Los pelillos que asoman por el lateral derecho son los de mi querido amigo y compañero unkas, que desgraciadamente me abandono hace relativamente poco, ya os hablare de el mas adelante, y esta preciosidad es UNKAS

La primera vez que fotografíe a alguien poniendo un poco de interés, tuve la suerte de que mi hermano posara para mi de mil amores y por supuesto ahora viene una foto de mi querido amigo y hermano, el guapísimo Luis Ribagorda




Y la peque de la casa, mi princesita preciosa Arwen




Y ahora me vais a disculpar ya seguiré con las presentaciones pero mañana madrugo, es lo que tiene ser pobre y encima dando gracias y que no falte.
Pero antes de irme quiero aclarar algo, en realidad no he sido del todo sincera, si es cierto que el enamoramiento por las fotos me vino en Santander pero yo siempre le había hecho fotos a bichos, con una cámara compacta, pero me encantaba hacerle fotos a los bichillos que encontraba en la sierra de Madrid y mis padres todavía me siguen avisando cuando encuentran alguno: "Paloma corre mira que bicho!!", genial.







No me preguntéis que son porque exceptuando la mantis, no me importa reconocer que ignoro completamente la denominación de los demás, evidentemente las fotos no son buenas, lo se pero como os dije antes los comienzos son difíciles.
Pues hasta pronto, ser buenos y no hagáis nada que yo no haría.







martes, 5 de julio de 2011

COMENZANDO

Hace relativamente poco tiempo, un gran amigo, que es el autor de la foto de mi perfil, me dijo "Sujetame la cámara un momento"


 y así fue, esa soy yo sujetando la cámara en mitad de Santander.

Tengo que confesar que cuando era mas joven, mucho mas joven, pose alguna que otra vez para que me fotografiaran, y que mi madre siempre ha sido una gran aficionada de este mundillo, pero nunca me había entrado el gusanillo de probar a estar detrás del objetivo hasta que mi amigo me dejo su cámara, supongo que las cosas suceden en el preciso momento que quieren suceder, ni antes ni después y en ocasiones vemos por pasar delante de nosotros lo que queremos exactamente y no le prestamos atención, quien sabe porque razón.
También quiero que sepáis que en esta ocasión acompañada de tres de mis mejores amigos y un bebe llamado cariñosamente, :"la calvilla", apodo que le puso su madre y logro contagiarnos a todos, no me encontraba en mi mejor momento, en realidad estaba intentando huir, del mismo que me ha incitado a ponerme manos a la obra y hacer este blog o al menos intentarlo.

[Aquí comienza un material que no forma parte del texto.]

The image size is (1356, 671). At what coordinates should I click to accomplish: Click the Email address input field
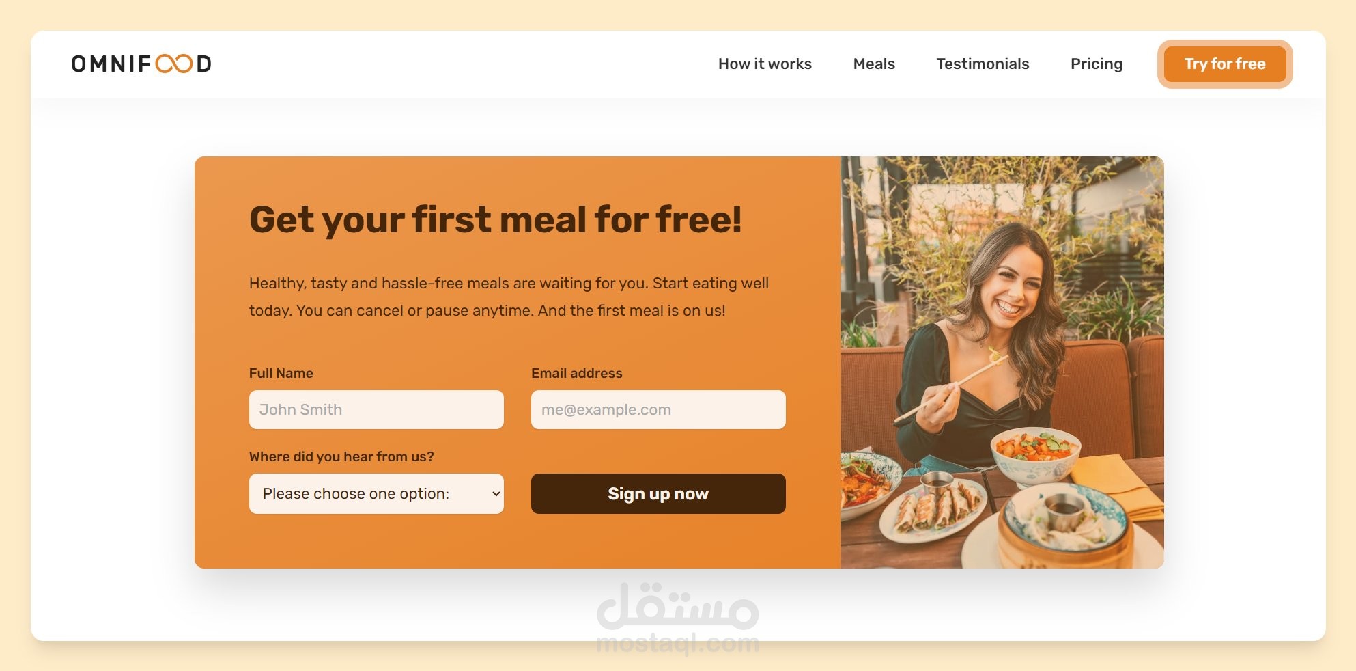tap(658, 409)

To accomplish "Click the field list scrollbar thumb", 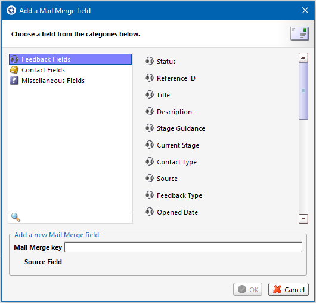I will (303, 91).
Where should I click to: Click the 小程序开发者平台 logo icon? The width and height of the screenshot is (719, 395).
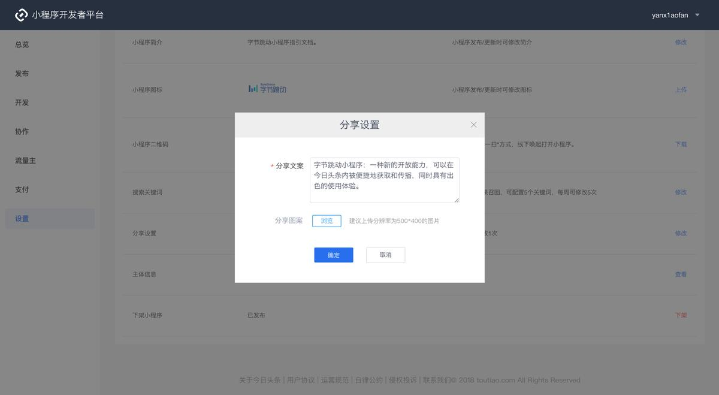tap(22, 14)
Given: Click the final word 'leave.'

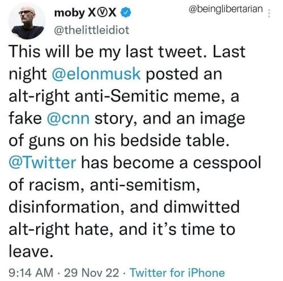Looking at the screenshot, I should 31,251.
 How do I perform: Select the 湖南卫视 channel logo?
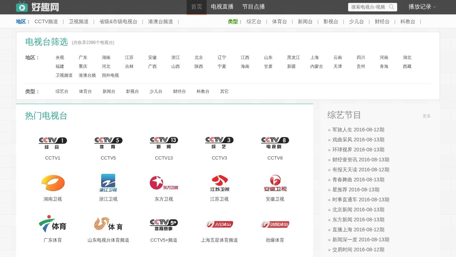click(x=53, y=183)
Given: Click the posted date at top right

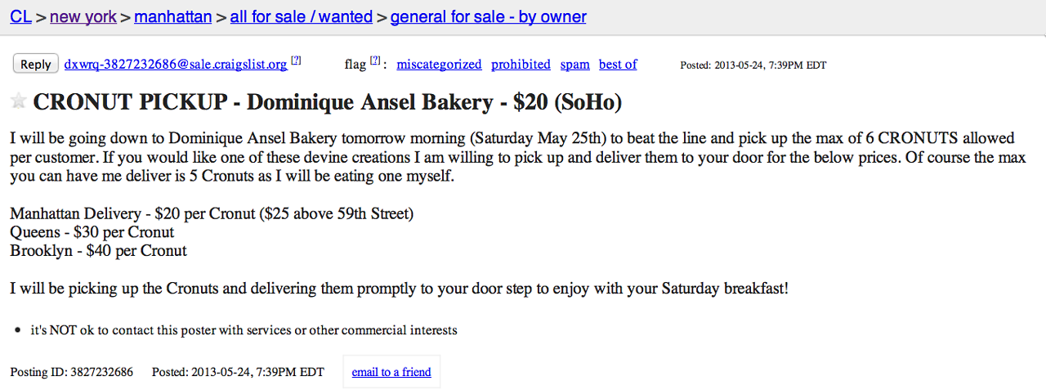Looking at the screenshot, I should [753, 65].
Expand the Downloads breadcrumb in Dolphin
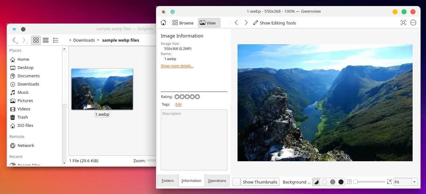The width and height of the screenshot is (426, 194). [x=84, y=40]
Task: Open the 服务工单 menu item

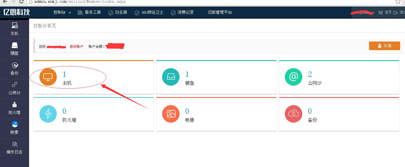Action: click(90, 12)
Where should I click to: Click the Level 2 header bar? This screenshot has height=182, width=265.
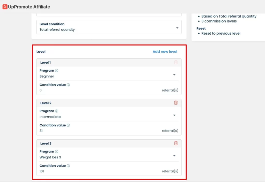[x=104, y=103]
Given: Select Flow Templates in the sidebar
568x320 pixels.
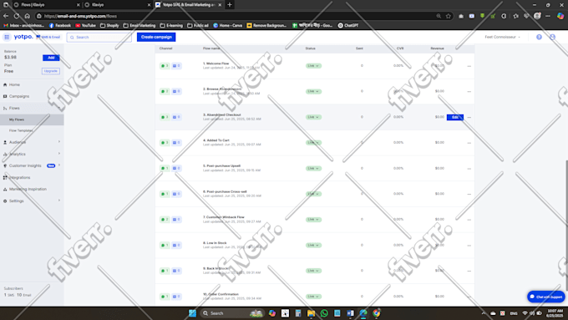Looking at the screenshot, I should pyautogui.click(x=21, y=130).
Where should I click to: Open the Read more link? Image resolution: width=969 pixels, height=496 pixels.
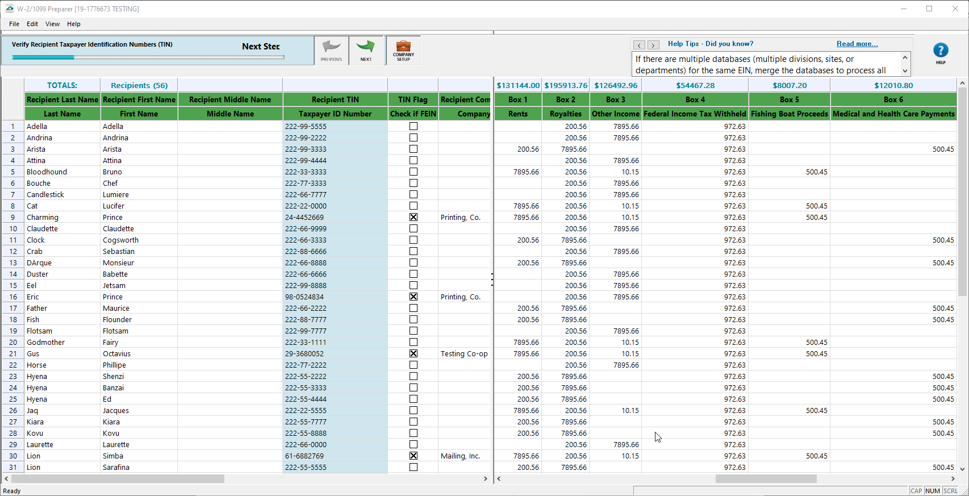pyautogui.click(x=857, y=44)

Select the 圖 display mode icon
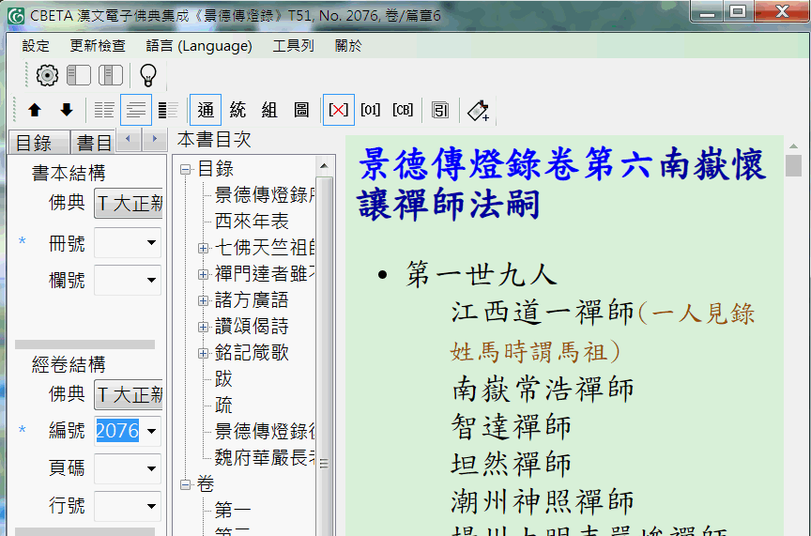point(301,110)
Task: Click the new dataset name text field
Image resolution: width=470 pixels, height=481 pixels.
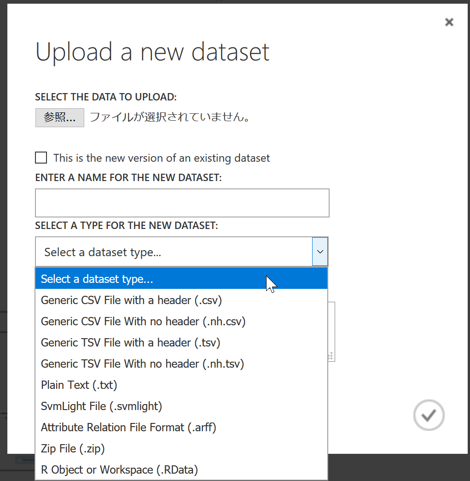Action: click(x=182, y=203)

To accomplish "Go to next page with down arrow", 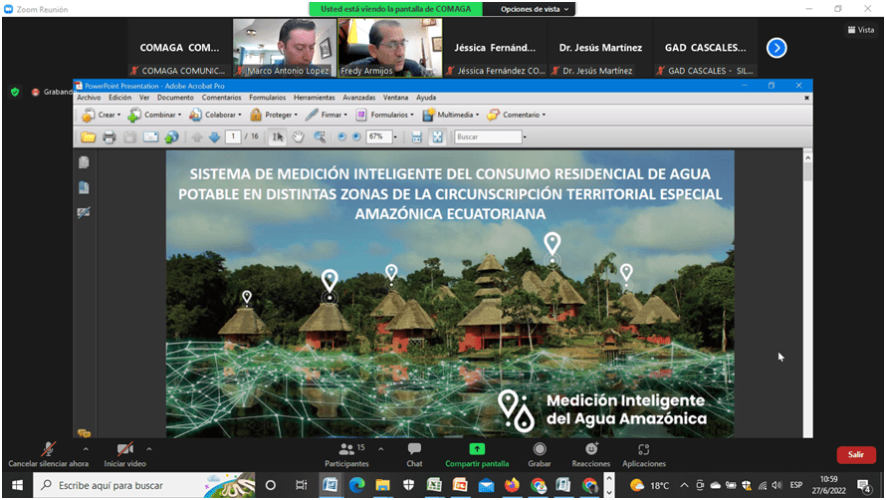I will pos(214,136).
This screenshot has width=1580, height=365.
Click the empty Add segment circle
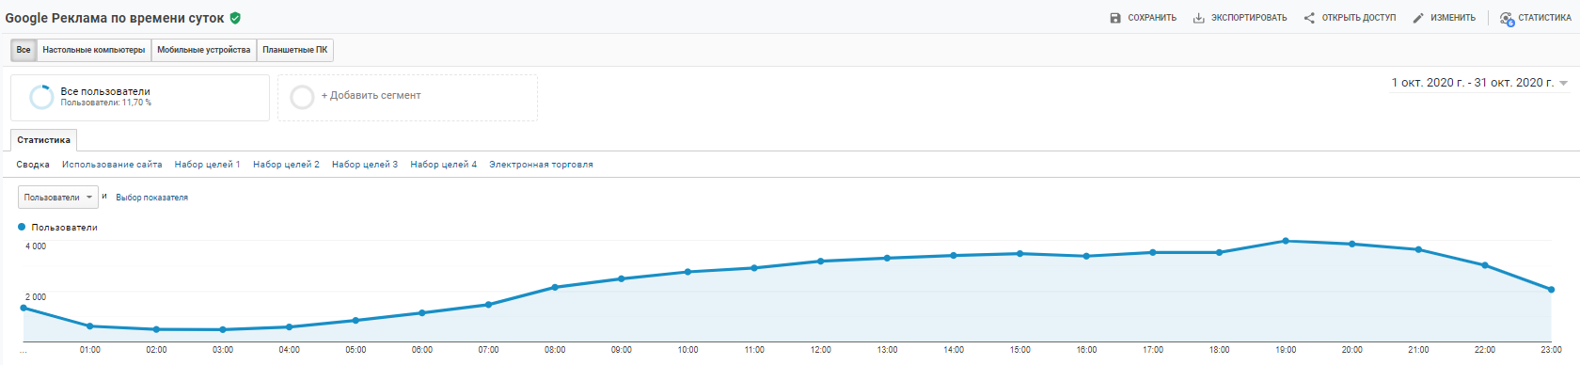point(302,97)
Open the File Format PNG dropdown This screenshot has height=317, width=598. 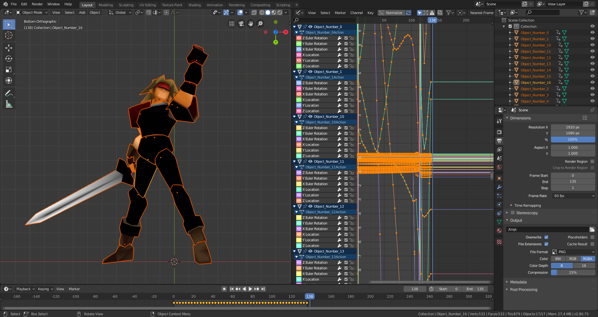(x=573, y=252)
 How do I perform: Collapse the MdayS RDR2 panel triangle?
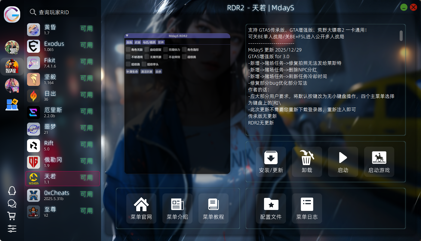coord(127,36)
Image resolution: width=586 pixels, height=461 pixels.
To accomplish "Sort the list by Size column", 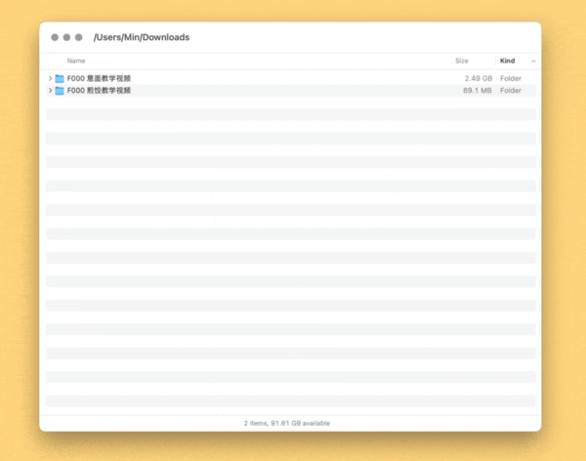I will 462,61.
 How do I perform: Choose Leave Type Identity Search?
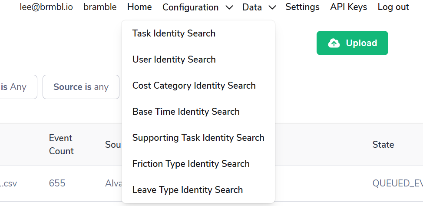coord(187,190)
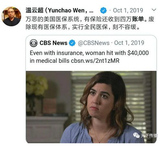
Task: Click the 天下传播 watermark text
Action: (149, 135)
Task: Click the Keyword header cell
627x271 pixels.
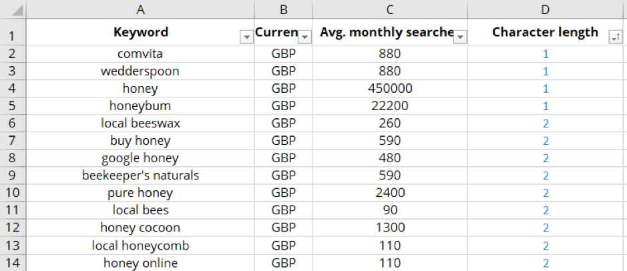Action: [x=140, y=31]
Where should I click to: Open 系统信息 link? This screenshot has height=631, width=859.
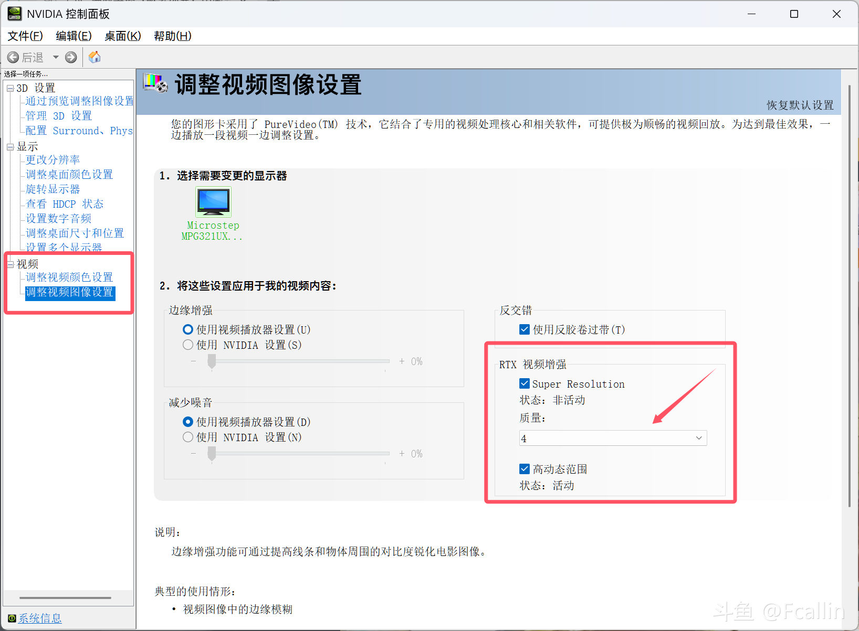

Están fueron unos de mis primeros intentos de hacer fotos, y ya se sabe que los principios son difíciles, desenfocadas, sin encuadrar, sin tener en cuenta la luz, ni ninguna de todas esas normas, que poco a poco voy aprendiendo, sin photoshop, ni lightroom, un desastre, puede ser pero que desastre mas dulce, con que ganas de disfrutarlo y aprender, con el orgullo y la inocencia del que no sabe nada.


En fin pues así empezó todo, por supuesto que no era la primera vez que sostenía una cámara en mis manos, ni tampoco la primera vez que hacia una foto, pero si que fue el momento en el que supe que me había enamorado de lo que empezó siendo una forma de desconectar, para convertirse en la forma de encontrarme conmigo misma y recordar quien era.